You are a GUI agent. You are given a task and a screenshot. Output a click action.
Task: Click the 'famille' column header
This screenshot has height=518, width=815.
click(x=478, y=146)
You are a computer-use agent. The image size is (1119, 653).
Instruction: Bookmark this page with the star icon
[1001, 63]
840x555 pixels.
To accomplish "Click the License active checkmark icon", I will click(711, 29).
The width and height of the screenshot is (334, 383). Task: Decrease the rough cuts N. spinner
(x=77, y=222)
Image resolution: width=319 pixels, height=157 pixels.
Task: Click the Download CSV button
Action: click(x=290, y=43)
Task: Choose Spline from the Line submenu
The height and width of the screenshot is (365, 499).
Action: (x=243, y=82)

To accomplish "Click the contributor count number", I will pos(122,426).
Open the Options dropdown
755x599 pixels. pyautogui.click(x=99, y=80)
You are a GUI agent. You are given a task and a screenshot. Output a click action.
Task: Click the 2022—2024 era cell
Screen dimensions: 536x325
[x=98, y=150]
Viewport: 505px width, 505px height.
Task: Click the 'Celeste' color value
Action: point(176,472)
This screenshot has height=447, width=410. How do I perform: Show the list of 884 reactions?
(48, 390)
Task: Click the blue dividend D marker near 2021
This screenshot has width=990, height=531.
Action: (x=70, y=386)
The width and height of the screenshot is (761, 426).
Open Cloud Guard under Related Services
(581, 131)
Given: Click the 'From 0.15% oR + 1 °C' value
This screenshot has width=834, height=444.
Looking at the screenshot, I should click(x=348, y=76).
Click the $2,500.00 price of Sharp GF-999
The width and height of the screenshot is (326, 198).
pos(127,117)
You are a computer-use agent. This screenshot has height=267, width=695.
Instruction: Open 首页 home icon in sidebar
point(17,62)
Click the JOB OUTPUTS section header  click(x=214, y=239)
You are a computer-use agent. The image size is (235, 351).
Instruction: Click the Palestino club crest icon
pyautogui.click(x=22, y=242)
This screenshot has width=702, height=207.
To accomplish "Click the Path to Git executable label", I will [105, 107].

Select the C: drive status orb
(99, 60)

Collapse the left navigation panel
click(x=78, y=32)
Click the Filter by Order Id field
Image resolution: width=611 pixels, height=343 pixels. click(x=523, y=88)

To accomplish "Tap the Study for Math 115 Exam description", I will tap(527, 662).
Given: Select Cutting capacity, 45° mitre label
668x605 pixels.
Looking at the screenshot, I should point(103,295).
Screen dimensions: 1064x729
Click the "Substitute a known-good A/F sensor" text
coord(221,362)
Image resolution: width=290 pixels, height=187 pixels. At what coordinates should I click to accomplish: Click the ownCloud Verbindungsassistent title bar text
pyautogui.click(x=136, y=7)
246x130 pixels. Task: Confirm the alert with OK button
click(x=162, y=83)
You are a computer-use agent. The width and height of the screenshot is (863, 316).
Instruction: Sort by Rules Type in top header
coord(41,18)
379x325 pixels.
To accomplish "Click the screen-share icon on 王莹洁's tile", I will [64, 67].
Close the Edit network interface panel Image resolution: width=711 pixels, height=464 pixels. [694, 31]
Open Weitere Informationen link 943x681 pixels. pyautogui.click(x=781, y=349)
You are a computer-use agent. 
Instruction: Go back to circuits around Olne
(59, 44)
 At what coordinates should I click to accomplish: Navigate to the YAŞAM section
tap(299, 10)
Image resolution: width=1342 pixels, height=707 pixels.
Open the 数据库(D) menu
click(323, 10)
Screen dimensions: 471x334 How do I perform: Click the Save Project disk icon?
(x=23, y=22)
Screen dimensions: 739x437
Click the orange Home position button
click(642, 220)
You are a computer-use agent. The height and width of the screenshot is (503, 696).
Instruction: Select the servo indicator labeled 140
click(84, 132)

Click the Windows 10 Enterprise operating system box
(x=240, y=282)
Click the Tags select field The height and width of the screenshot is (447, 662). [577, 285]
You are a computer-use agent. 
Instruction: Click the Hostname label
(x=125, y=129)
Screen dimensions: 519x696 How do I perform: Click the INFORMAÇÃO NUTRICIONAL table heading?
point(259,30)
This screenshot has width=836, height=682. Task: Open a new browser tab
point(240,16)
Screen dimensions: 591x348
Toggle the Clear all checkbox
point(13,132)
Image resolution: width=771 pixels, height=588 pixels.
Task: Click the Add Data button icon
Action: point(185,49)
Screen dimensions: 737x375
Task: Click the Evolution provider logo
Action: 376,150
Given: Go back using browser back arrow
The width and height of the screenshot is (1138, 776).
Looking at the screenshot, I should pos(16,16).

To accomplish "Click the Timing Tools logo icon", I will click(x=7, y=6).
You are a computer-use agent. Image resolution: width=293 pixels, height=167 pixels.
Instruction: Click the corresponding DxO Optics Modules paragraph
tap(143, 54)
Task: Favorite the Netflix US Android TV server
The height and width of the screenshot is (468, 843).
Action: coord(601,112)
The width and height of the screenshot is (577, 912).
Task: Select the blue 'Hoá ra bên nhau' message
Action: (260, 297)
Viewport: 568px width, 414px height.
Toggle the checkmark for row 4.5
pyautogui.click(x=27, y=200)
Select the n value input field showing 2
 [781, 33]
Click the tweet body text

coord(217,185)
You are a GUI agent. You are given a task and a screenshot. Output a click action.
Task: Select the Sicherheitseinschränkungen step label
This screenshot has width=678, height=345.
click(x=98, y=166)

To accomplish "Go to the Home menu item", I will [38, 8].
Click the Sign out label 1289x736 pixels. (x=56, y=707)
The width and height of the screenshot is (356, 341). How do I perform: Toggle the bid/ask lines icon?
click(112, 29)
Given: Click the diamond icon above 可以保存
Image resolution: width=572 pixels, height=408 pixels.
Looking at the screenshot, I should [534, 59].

# # # # # # #

Across the records above, how many lines hold the string "computer"? The number alone will do.

-- WRITTEN SOLUTION --
8